● **What is being asked**: I need the lines below from the one with "Image resolution: width=644" down to the one with "Switch to the Details tab" reproduced exactly, both ends included, and nothing else.

● **Record extracts**:

--------

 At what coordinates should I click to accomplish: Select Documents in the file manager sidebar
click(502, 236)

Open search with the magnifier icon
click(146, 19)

--------

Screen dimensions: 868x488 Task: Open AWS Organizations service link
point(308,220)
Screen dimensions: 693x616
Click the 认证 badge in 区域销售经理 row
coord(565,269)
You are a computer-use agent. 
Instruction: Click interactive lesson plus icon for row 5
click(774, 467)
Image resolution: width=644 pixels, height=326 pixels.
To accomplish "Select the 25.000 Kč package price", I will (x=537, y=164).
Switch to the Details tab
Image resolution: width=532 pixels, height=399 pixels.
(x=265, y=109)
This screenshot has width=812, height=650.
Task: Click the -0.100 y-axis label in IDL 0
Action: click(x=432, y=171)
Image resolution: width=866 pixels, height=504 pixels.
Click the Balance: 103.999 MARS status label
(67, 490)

--------

● **Task solution**:
Image resolution: width=644 pixels, height=326 pixels.
To accomplish "Select the 25.000 Kč package price", I will (x=537, y=164).
Switch to the Details tab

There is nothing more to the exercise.